The securities offered in the Offering have not been, and will not be, registered under the U.S. Securities Act of 1933, as amended (the "U.S. Securities Act") or any U.S. state securities laws, and may not be offered or sold in the United States or to, or for the account or benefit of, United States persons absent registration or any applicable exemption from the registration requirements of the U.S. Securities Act and applicable U.S. state securities laws. This news release shall not constitute an offer to sell or the solicitation of an offer to buy securities in the United States, nor shall there be any sale of the securities in any jurisdiction in which such offer, solicitation or sale would be unlawful.

About Eloro Resources Ltd.

Eloro is an exploration and mine development company with a portfolio of silver, tin, gold and base-metal properties in Bolivia, Peru and Quebec.   Eloro, through 98% owned Minera Tupiza SRL, has an option to acquire a 100% interest in the highly prospective Iska Iska Property, which can be classified as a polymetallic epithermal-porphyry complex, a significant mineral deposit type in the Potosi Department, in southern Bolivia.   A recent NI 43-101 Technical Report on Iska Iska, which was completed by Micon International Limited, is available on Eloro's website and under its filings on SEDAR+. Iska Iska is a road-accessible, royalty-free property. Eloro also owns an 82% interest in the La Victoria Gold/Silver Project, located in the North-Central Mineral Belt of Peru some 50 km south of the Lagunas Norte Gold Mine and the La Arena Gold Mine.

For further information please contact either Thomas G. Larsen, Chairman and CEO, or Jorge Estepa, Vice-President, at (416) 868-9168.

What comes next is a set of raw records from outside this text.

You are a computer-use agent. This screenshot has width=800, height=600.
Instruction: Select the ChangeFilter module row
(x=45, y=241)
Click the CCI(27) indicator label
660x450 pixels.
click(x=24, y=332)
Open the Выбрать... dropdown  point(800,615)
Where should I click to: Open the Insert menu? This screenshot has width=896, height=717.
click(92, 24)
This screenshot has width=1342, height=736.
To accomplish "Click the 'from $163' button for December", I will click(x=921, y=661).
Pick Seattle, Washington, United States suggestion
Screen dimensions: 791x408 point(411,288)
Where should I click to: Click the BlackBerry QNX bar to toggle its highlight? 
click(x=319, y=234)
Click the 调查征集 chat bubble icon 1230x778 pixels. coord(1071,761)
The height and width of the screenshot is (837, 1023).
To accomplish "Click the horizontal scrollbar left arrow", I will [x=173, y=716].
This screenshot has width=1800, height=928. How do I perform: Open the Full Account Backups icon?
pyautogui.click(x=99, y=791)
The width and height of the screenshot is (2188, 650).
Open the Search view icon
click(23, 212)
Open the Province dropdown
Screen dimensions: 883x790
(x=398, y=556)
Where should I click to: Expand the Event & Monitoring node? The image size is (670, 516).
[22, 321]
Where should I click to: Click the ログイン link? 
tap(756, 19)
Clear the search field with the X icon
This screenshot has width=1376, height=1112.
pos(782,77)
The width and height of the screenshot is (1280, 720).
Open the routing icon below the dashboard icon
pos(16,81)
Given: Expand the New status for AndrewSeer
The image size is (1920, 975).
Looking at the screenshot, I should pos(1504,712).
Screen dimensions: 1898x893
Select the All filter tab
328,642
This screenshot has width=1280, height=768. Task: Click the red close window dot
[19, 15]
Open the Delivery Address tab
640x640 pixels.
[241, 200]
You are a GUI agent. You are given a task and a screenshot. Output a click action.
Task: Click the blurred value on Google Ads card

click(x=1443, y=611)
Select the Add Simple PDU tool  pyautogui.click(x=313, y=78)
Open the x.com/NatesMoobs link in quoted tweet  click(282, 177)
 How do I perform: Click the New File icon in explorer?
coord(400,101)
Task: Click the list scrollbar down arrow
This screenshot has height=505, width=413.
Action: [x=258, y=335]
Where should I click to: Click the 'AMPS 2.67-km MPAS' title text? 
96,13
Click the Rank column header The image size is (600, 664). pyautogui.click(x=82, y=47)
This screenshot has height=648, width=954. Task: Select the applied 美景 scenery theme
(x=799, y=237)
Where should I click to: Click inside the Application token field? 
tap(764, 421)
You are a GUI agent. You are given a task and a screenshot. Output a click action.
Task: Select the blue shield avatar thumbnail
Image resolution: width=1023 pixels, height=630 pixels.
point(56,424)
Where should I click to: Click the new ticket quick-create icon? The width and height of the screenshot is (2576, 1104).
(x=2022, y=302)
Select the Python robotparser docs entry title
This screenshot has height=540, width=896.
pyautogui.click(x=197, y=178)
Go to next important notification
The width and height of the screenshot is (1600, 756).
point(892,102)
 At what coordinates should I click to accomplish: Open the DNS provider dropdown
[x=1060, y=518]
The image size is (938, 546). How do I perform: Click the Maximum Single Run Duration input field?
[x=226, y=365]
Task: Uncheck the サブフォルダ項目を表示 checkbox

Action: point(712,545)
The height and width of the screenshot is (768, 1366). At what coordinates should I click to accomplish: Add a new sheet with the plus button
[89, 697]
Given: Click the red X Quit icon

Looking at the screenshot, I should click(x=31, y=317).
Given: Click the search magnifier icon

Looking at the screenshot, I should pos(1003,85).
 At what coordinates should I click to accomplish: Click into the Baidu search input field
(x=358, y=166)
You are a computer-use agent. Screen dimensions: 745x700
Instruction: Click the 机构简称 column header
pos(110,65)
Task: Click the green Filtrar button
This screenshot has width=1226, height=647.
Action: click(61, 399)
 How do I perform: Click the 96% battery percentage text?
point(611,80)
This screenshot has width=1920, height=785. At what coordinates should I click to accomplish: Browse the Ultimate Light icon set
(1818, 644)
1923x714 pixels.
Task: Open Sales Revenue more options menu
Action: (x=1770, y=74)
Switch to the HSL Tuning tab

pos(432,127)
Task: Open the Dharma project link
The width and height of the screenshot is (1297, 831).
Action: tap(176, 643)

Information in this news release may contain forward-looking information. Statements containing forward-looking information express, as at the date of this news release, the Company's plans, estimates, forecasts, projections, expectations, or beliefs as to future events or results and are believed to be reasonable based on information currently available to the Company (forward-looking statements in this news release include, without limitation, statements regarding the proposed use of proceeds from the Offering). There can be no assurance that forward-looking statements will prove to be accurate. Actual results and future events could differ materially from those anticipated in such statements. Readers should not place undue reliance on forward-looking information. The Company does not intend to update any such forward-looking information, except in accordance with applicable laws.